Zhonghua Yi Xue Za Zhi

Department of Imaging and Interventional Radiology, State Key Laboratory of Oncology in Southern China, Department of Medical Imaging and Interventional Radiology, Cancer Center, Sun Yat-sen University, Guangzhou 510060, China.

Published: October 2009

AI Article Synopsis

  • The study aimed to assess the effectiveness and control of a multi-cluster conformable radiofrequency ablation electrode using ex vivo ox liver.
  • Three experimental groups were established, varying the arrangement and configuration of electrode sub-parts (WHK-3 I and II) to determine differences in the resulting melt necrosis zones in the liver tissue.
  • Results indicated that while symmetrical configurations did not show significant differences in necrosis size, asymmetrical arrangements allowed for varied necrosis zone dimensions, highlighting the potential for tailored electrode designs in ablative therapies.

Article Abstract

Objective: To evaluate the conformablity and quantization controllability of multi-cluster conformable radiofrequency ablation electrode by ex vivo animal experiment.

Methods: The subject using in this experiment were fresh ex vivo ox liver. The electrode we used were the series of WHK-3 (including WHK-3 I and II), which were design and made by Welfare Electronic Technological Company (Beijing). Each electrode had 6 sub-electrode on opposite side (A and B). Both A and B side could separately in different length and radian so to form asymmetric shape. The difference between WHK-3 I and II were the shaft of I are electric conductive while it of WHK-3 II were inconductive by coating with insulant material. Our subject were divide into 3 group. In group 1 we do radiofrequency ablation in ex vivo ox liver with both sub-electrode (WHK-3 I and II) fully spread out symmetrically, then the diameter of 3D cross section in zone of melt necrosis between type I and II were compared. In group 2 we do radiofrequency ablation in ex vivo ox liver with WHK-3 I while the two side of sub-electrode were spread out asymmetrically in different shapes. Then the diameter of cross section which were parallel to the electrode shaft in zone of melt necrosis in different sub-electrode shape were compared. In group 3 we do the test same way as in group 2 on WHK-3 II electrode.

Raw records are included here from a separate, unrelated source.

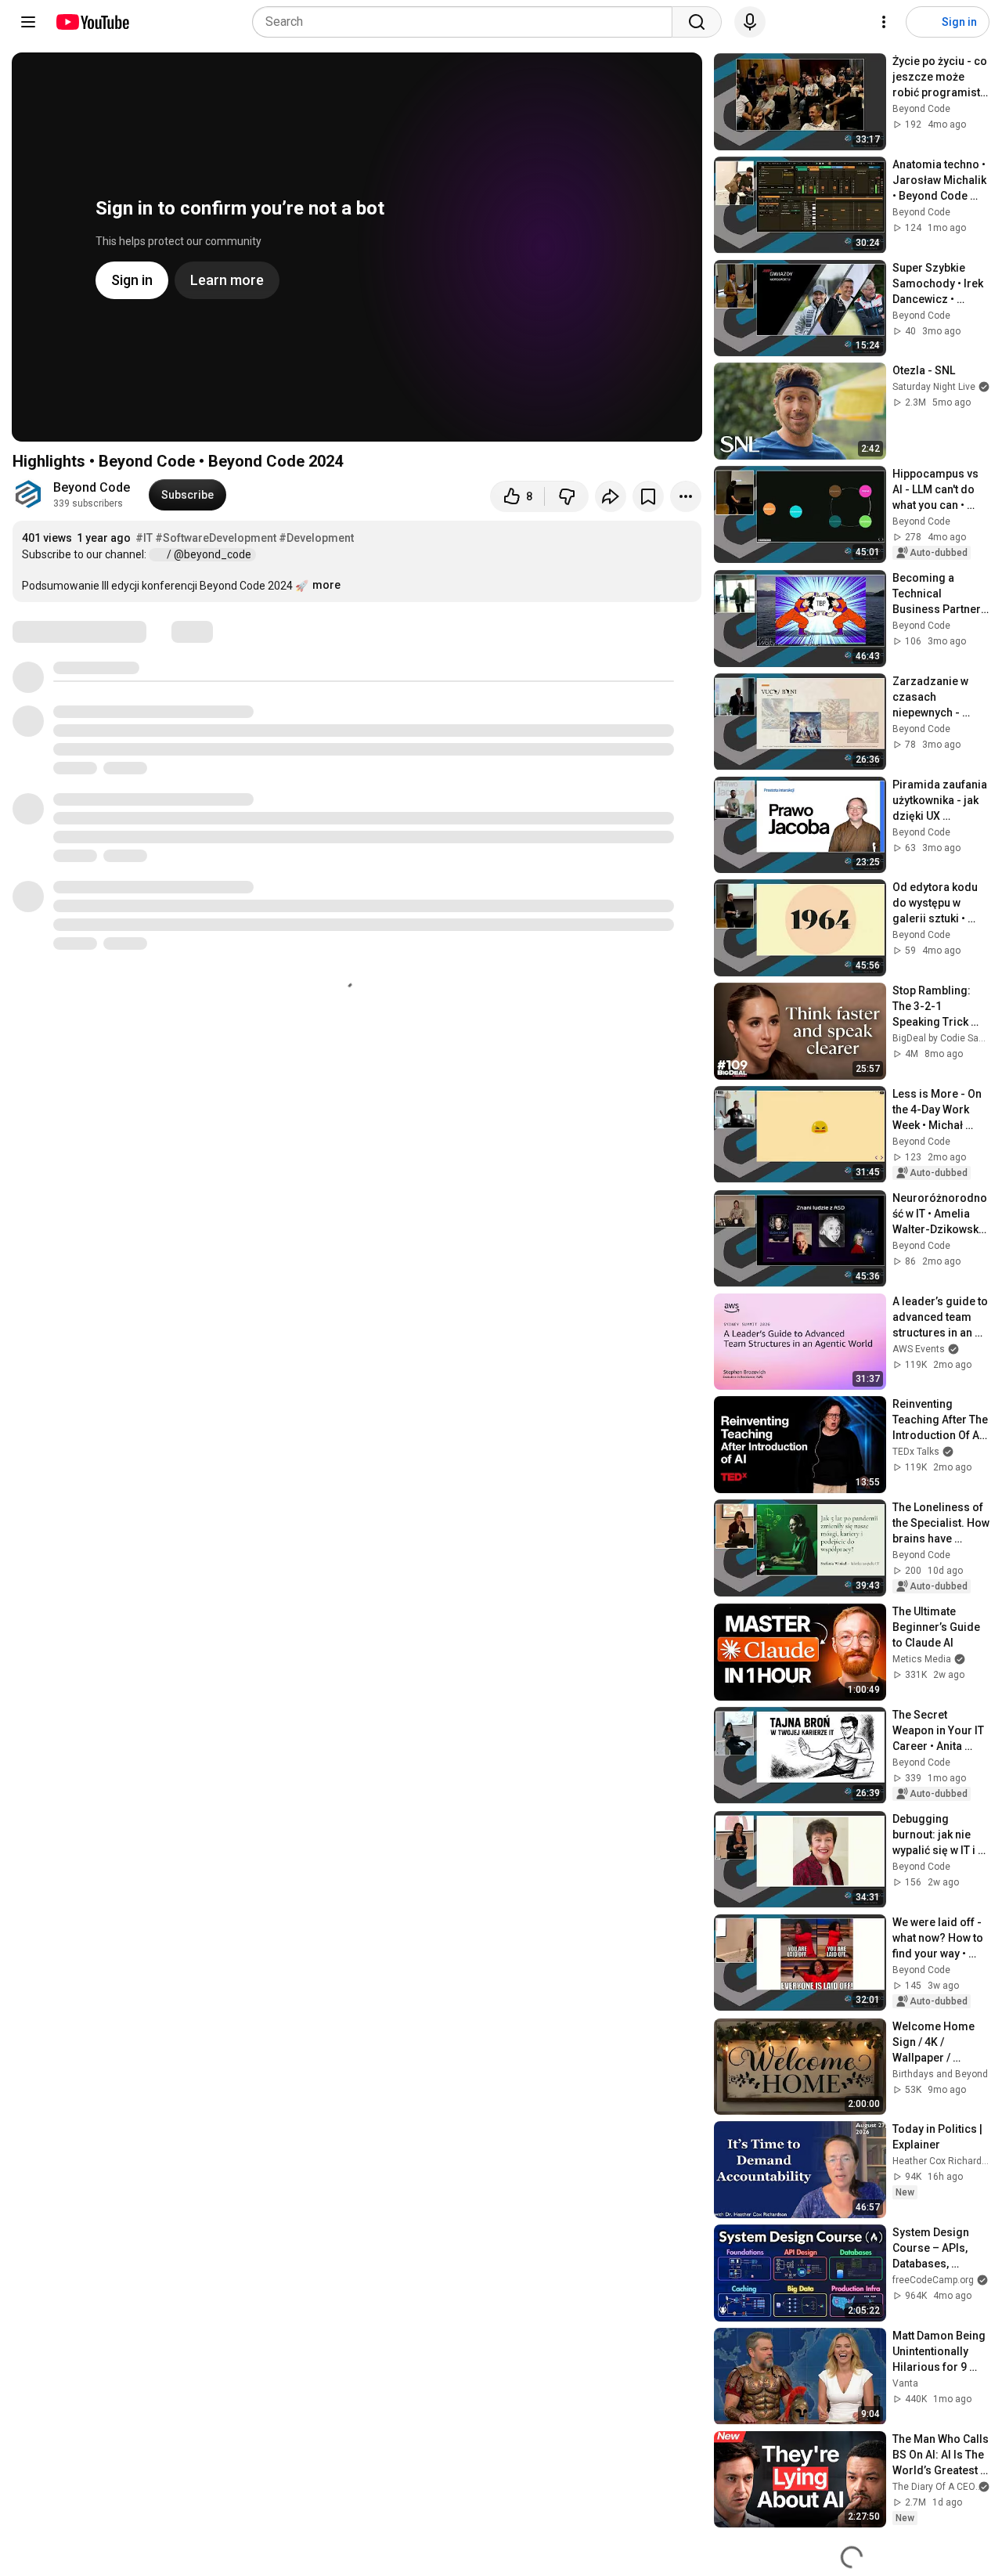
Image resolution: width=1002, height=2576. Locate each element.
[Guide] (28, 22)
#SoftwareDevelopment (215, 538)
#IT (144, 538)
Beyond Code (91, 487)
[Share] (610, 496)
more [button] (326, 585)
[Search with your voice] (750, 22)
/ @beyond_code (210, 554)
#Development (316, 538)
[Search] (697, 22)
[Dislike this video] (567, 496)
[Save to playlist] (648, 496)
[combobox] (467, 22)
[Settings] (883, 22)
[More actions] (685, 496)
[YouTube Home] (92, 22)
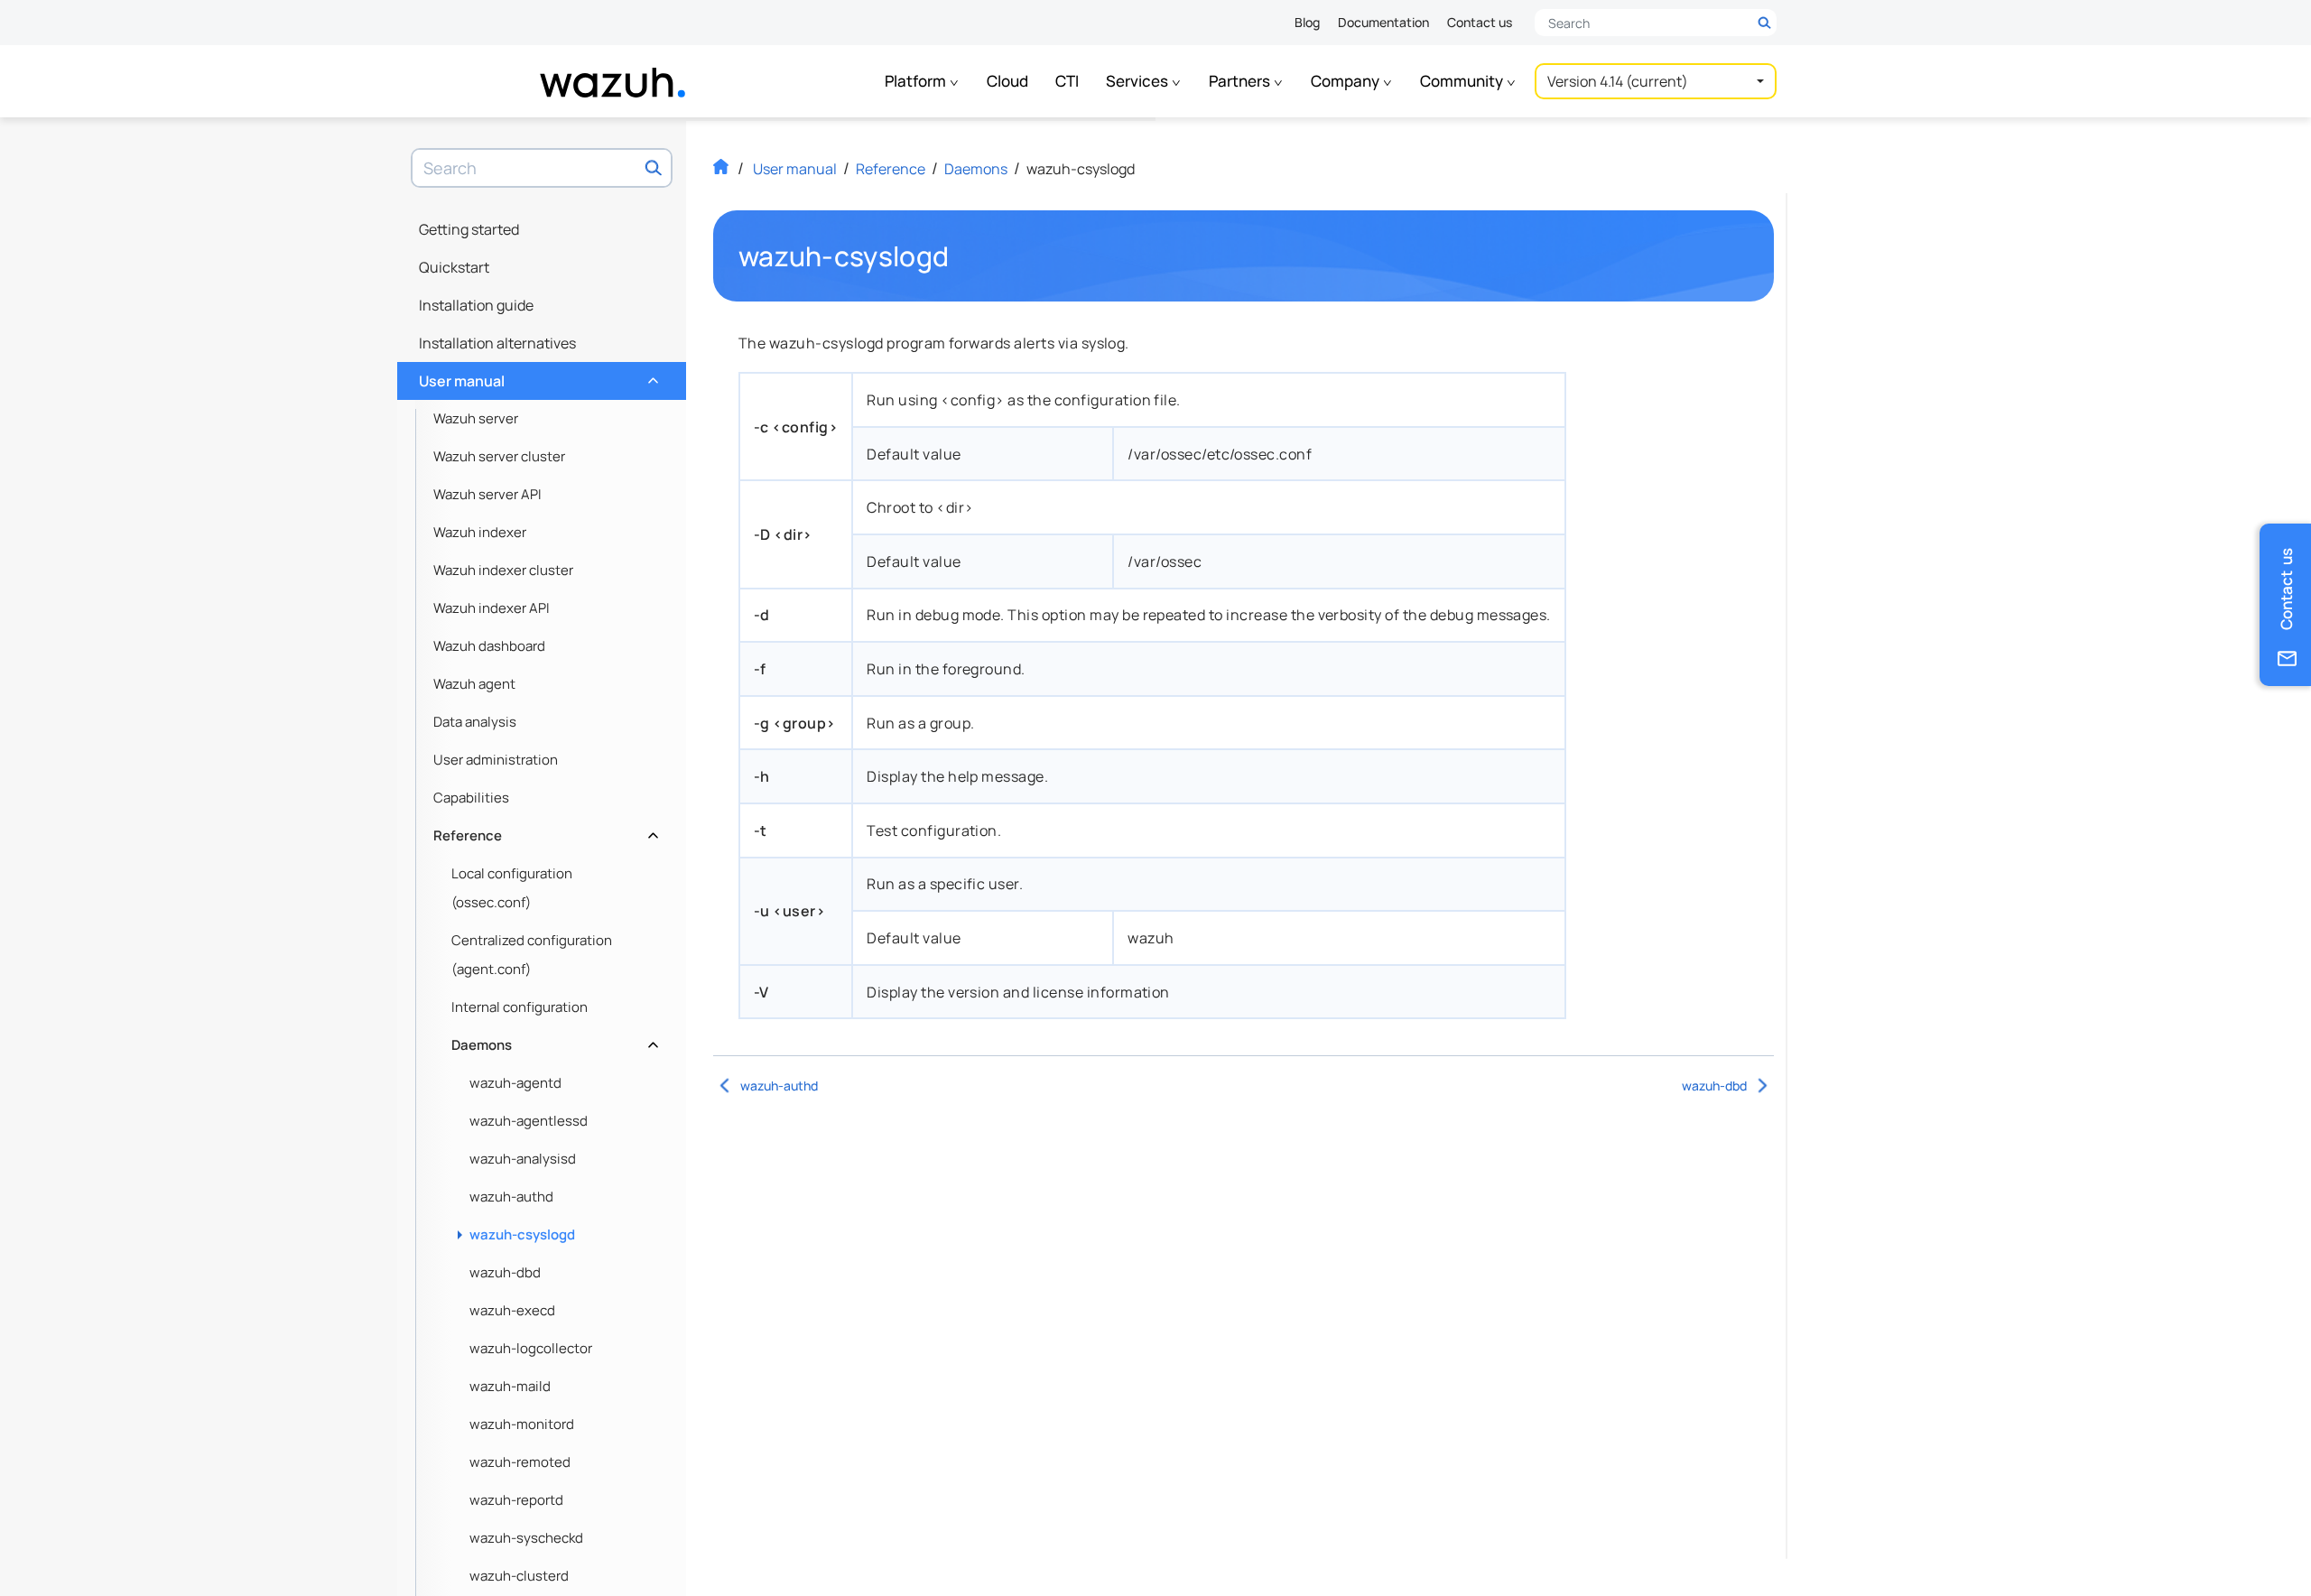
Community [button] (1463, 80)
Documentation (1383, 22)
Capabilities (471, 797)
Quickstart (454, 267)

Results: In group 1, there had no significant different between the diameter of melt necrosis zone in ex vivo ox liver with WHK-3 I and II (average around 6 x 6 x 3 cm(3)) while sub-electrodes were fully spread out symmetrically. In group 2, while sub-electrode in A side were fully spread and sub-electrode in B side were half spread, WHK-3 I electrode could form an asymmetric melt necrosis zone. The diameter on A side were 3.24 + or - 0.32 cm and it on B side were 1.87 + or - 0.24 cm. While only A side sub-electrode were spread out, the diameter on A side were nearly the same and it on B side were decreased to 1.55 + or - 0.16 cm. In group 3, while sub-electrode in A side were fully spread and sub-electrode in B side were half spread, WHK-3 II electrode could form an asymmetric melt necrosis zone too. The diameter on A side were 3.27 + or - 0.35 cm and it on B side were 1.65 + or - 0.23 cm. While only A side sub-electrode were spread out, the diameter on A side were nearly the same and it on B side were decreased even to 0.90 + or - 0.18 cm.

Conclusions: The series of WHK-3 could form an asymmetric melt necrosis zone in ex vivo tissue, which were more suitable to clinical usage. And both of them had quantization controllability, especially in WHK-3 II.